## Extract

::::::::

Prairie Lights: Keeping up, sort of, with new technology

Codex

An early codex, when reading material started to look like what we know as books. There are those, probably, who would think it good only for kindling.

Years ago, in an essay I wrote to explain how I had become an amateur collector of old books, I talked about discovering the pleasures of a good hardback.

“The very weight of a book,” I wrote, “the sturdy feel of its pages, the soft thump of a book falling closed: all these conspired to persuade me that mere paperbacks were no longer enough.”

Ed

Ed Kemmick

More recently, after reporting on a panel discussion on the future of the printed word, I had some disparaging things to say about reading books on an electronic device. That was before I had actually used one, however, an instance of drawing conclusions from insufficient evidence.

That was then. Last week, I read my first book on a Kindle. How did I find the experience? I feel like a traitor to admit it, like someone turning his back on everything he once believed in, but I actually enjoyed it.

::::::::

## Given entries
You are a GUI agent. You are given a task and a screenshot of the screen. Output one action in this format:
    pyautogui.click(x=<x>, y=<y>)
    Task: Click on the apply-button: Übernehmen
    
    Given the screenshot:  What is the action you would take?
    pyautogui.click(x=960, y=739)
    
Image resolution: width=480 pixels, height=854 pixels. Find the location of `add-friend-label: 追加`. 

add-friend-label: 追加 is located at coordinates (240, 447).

::::::::

## Questions
1. In the Prairie Lights column, on what device did the writer read a book last week?
2. Render this sentence from the Prairie Lights column in Spanish: "Last week, I read my first book on a Kindle."
3. Go on with the Prairie Lights column from its last sentence.

## Results for the exercise
1. A Kindle.

2. La semana pasada leí mi primer libro en un Kindle.

3.
The Kindle itself is a satisfying piece of technology, quite different from a well-made book but pleasing in its own way. There was some heft to it, the type was as pleasing as in any good book, and the action of swiping to the next page was tolerably enjoyable.

Best of all, when I took it to the “Y,” there it sat on the little reading ledge on the elliptical machine, lying flat and uniform and perfectly easy to read, something that cannot be said of a magazine and certainly not of a book in the same situation.

I felt as I imagine a reader in the ancient world might have felt about the transition from a scroll to a codex (see photo above)—full of nostalgia but understanding the advantages of the new format.

I realize that I am a Johnny-come-lately, and I realize that this is not a dispatch from the front lines of the technology revolution. But that’s more to the point, which is that I am stuck uneasily between the old world and the new.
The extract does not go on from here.